— WHAT YOU NEED TO DO —
The records that follow must all be duplicated exactly.
══════════════════════════════
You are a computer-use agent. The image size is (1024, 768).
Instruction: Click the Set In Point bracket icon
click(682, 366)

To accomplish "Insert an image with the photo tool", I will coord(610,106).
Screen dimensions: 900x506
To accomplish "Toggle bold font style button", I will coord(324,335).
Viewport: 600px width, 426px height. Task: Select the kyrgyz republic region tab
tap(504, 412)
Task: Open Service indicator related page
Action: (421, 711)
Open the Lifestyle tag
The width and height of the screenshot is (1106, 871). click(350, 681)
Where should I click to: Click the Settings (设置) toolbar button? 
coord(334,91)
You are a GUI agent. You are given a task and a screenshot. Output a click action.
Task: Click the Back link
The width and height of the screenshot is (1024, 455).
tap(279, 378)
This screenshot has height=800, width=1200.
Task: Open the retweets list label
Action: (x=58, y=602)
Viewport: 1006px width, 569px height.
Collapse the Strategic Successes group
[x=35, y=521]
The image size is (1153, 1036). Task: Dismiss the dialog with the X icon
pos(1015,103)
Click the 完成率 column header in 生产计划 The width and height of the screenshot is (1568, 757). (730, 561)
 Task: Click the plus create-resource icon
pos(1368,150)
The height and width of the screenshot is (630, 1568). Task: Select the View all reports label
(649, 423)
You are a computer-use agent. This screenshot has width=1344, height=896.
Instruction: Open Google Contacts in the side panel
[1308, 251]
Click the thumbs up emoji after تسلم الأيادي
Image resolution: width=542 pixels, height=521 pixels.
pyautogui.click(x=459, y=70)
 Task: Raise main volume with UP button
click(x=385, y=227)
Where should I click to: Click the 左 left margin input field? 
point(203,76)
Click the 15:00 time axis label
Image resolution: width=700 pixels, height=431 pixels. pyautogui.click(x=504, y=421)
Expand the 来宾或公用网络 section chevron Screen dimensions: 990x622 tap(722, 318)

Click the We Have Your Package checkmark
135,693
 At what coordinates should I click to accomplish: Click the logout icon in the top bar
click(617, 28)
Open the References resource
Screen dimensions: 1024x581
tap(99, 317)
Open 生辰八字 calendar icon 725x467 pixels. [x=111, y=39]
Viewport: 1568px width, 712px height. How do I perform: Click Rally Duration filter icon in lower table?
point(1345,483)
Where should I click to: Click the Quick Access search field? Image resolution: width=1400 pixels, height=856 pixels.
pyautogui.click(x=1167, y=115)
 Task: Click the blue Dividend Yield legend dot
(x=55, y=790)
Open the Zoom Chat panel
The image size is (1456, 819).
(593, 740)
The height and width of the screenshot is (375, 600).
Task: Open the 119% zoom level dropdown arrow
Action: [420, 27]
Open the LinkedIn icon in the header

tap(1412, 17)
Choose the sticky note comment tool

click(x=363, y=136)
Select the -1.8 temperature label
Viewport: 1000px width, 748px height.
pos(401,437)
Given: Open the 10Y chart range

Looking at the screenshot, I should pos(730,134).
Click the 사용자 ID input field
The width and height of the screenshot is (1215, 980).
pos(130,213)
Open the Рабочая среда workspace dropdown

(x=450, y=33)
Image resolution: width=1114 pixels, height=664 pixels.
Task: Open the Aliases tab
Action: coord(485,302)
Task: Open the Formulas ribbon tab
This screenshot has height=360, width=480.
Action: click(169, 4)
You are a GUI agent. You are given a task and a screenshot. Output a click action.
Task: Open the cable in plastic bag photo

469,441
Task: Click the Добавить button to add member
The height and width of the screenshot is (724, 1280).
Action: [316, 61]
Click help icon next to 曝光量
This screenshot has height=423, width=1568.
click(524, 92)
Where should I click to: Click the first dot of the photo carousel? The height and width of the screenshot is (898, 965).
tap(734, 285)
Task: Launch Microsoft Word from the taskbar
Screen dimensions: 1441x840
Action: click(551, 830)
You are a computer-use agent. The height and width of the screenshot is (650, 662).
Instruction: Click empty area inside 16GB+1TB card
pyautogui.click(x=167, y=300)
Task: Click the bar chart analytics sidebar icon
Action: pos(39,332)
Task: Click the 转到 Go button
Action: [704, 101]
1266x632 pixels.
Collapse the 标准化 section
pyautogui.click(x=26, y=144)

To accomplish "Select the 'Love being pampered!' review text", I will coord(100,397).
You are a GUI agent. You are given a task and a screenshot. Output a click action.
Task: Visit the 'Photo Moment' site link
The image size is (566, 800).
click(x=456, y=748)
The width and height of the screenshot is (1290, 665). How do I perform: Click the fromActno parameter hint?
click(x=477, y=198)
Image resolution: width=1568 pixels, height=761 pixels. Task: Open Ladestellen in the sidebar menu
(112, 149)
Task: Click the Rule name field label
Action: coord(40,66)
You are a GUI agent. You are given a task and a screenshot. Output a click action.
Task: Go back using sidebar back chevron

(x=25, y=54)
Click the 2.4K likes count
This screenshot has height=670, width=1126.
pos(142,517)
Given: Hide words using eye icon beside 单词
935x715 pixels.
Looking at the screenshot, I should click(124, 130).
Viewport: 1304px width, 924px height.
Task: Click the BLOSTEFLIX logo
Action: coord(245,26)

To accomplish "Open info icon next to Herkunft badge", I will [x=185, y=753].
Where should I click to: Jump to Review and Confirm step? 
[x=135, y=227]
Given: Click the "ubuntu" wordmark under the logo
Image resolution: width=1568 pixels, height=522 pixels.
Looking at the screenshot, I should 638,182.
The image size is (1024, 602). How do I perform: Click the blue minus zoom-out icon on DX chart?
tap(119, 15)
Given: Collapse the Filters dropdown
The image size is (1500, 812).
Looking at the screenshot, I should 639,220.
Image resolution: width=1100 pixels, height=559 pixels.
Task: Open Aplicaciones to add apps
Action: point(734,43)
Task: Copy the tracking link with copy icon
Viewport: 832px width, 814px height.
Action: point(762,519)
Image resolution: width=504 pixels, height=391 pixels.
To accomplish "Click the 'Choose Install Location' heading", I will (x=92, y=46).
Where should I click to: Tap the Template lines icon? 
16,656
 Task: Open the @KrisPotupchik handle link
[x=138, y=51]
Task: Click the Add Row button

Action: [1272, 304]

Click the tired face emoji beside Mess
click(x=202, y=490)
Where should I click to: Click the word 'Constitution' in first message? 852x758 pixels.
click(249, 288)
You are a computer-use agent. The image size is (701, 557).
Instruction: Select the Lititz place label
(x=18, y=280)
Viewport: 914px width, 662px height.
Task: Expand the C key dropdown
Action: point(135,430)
══════════════════════════════
— RESPONSE FOR THIS EXERCISE —
You are a computer-use agent. The image size is (1024, 768).
Instruction: Click the Set In Point bracket icon
click(682, 366)

To accomplish "Insert an image with the photo tool", I will coord(610,106).
Screen dimensions: 900x506
To accomplish "Toggle bold font style button", I will coord(324,335).
Viewport: 600px width, 426px height. Task: Select the kyrgyz republic region tab
tap(504, 412)
Task: Open Service indicator related page
Action: (421, 711)
Open the Lifestyle tag
The width and height of the screenshot is (1106, 871). click(350, 681)
Where should I click to: Click the Settings (设置) toolbar button? 
coord(334,91)
You are a GUI agent. You are given a task and a screenshot. Output a click action.
Task: Click the Back link
The width and height of the screenshot is (1024, 455).
tap(279, 378)
This screenshot has height=800, width=1200.
Task: Open the retweets list label
Action: (x=58, y=602)
Viewport: 1006px width, 569px height.
Collapse the Strategic Successes group
[x=35, y=521]
The image size is (1153, 1036). Task: Dismiss the dialog with the X icon
pos(1015,103)
Click the 完成率 column header in 生产计划 The width and height of the screenshot is (1568, 757). (730, 561)
 Task: Click the plus create-resource icon
pos(1368,150)
The height and width of the screenshot is (630, 1568). Task: Select the View all reports label
(649, 423)
You are a computer-use agent. This screenshot has width=1344, height=896.
Instruction: Open Google Contacts in the side panel
[1308, 251]
Click the thumbs up emoji after تسلم الأيادي
Image resolution: width=542 pixels, height=521 pixels.
pyautogui.click(x=459, y=70)
 Task: Raise main volume with UP button
click(x=385, y=227)
Where should I click to: Click the 左 left margin input field? 
point(203,76)
Click the 15:00 time axis label
Image resolution: width=700 pixels, height=431 pixels. pyautogui.click(x=504, y=421)
Expand the 来宾或公用网络 section chevron Screen dimensions: 990x622 tap(722, 318)

Click the We Have Your Package checkmark
135,693
 At what coordinates should I click to accomplish: Click the logout icon in the top bar
click(617, 28)
Open the References resource
Screen dimensions: 1024x581
tap(99, 317)
Open 生辰八字 calendar icon 725x467 pixels. [x=111, y=39]
Viewport: 1568px width, 712px height. How do I perform: Click Rally Duration filter icon in lower table?
point(1345,483)
Where should I click to: Click the Quick Access search field? Image resolution: width=1400 pixels, height=856 pixels.
pyautogui.click(x=1167, y=115)
 Task: Click the blue Dividend Yield legend dot
(x=55, y=790)
Open the Zoom Chat panel
The image size is (1456, 819).
(593, 740)
The height and width of the screenshot is (375, 600).
Task: Open the 119% zoom level dropdown arrow
Action: [420, 27]
Open the LinkedIn icon in the header

tap(1412, 17)
Choose the sticky note comment tool

click(x=363, y=136)
Select the -1.8 temperature label
Viewport: 1000px width, 748px height.
pos(401,437)
Given: Open the 10Y chart range

Looking at the screenshot, I should pos(730,134).
Click the 사용자 ID input field
The width and height of the screenshot is (1215, 980).
pos(130,213)
Open the Рабочая среда workspace dropdown

(x=450, y=33)
Image resolution: width=1114 pixels, height=664 pixels.
Task: Open the Aliases tab
Action: coord(485,302)
Task: Open the Formulas ribbon tab
This screenshot has height=360, width=480.
Action: click(169, 4)
You are a GUI agent. You are given a task and a screenshot. Output a click action.
Task: Open the cable in plastic bag photo

469,441
Task: Click the Добавить button to add member
The height and width of the screenshot is (724, 1280).
Action: [316, 61]
Click help icon next to 曝光量
This screenshot has height=423, width=1568.
click(524, 92)
Where should I click to: Click the first dot of the photo carousel? The height and width of the screenshot is (898, 965).
tap(734, 285)
Task: Launch Microsoft Word from the taskbar
Screen dimensions: 1441x840
Action: click(551, 830)
You are a computer-use agent. The height and width of the screenshot is (650, 662).
Instruction: Click empty area inside 16GB+1TB card
pyautogui.click(x=167, y=300)
Task: Click the bar chart analytics sidebar icon
Action: pos(39,332)
Task: Click the 转到 Go button
Action: [704, 101]
1266x632 pixels.
Collapse the 标准化 section
pyautogui.click(x=26, y=144)

To accomplish "Select the 'Love being pampered!' review text", I will coord(100,397).
You are a GUI agent. You are given a task and a screenshot. Output a click action.
Task: Visit the 'Photo Moment' site link
The image size is (566, 800).
click(x=456, y=748)
The width and height of the screenshot is (1290, 665). How do I perform: Click the fromActno parameter hint?
click(x=477, y=198)
Image resolution: width=1568 pixels, height=761 pixels. Task: Open Ladestellen in the sidebar menu
(112, 149)
Task: Click the Rule name field label
Action: coord(40,66)
You are a GUI agent. You are given a task and a screenshot. Output a click action.
Task: Go back using sidebar back chevron

(x=25, y=54)
Click the 2.4K likes count
This screenshot has height=670, width=1126.
pos(142,517)
Given: Hide words using eye icon beside 单词
935x715 pixels.
Looking at the screenshot, I should click(124, 130).
Viewport: 1304px width, 924px height.
Task: Click the BLOSTEFLIX logo
Action: coord(245,26)

To accomplish "Open info icon next to Herkunft badge", I will [x=185, y=753].
Where should I click to: Jump to Review and Confirm step? 
[x=135, y=227]
Given: Click the "ubuntu" wordmark under the logo
Image resolution: width=1568 pixels, height=522 pixels.
Looking at the screenshot, I should 638,182.
The image size is (1024, 602). How do I perform: Click the blue minus zoom-out icon on DX chart?
tap(119, 15)
Given: Collapse the Filters dropdown
The image size is (1500, 812).
Looking at the screenshot, I should 639,220.
Image resolution: width=1100 pixels, height=559 pixels.
Task: Open Aplicaciones to add apps
Action: point(734,43)
Task: Copy the tracking link with copy icon
Viewport: 832px width, 814px height.
Action: point(762,519)
Image resolution: width=504 pixels, height=391 pixels.
To accomplish "Click the 'Choose Install Location' heading", I will (x=92, y=46).
Where should I click to: Tap the Template lines icon? 
16,656
 Task: Open the @KrisPotupchik handle link
[x=138, y=51]
Task: Click the Add Row button

Action: [1272, 304]

Click the tired face emoji beside Mess
click(x=202, y=490)
Where should I click to: Click the word 'Constitution' in first message? 852x758 pixels.
click(249, 288)
You are a computer-use agent. The image size is (701, 557).
Instruction: Select the Lititz place label
(x=18, y=280)
Viewport: 914px width, 662px height.
Task: Expand the C key dropdown
Action: point(135,430)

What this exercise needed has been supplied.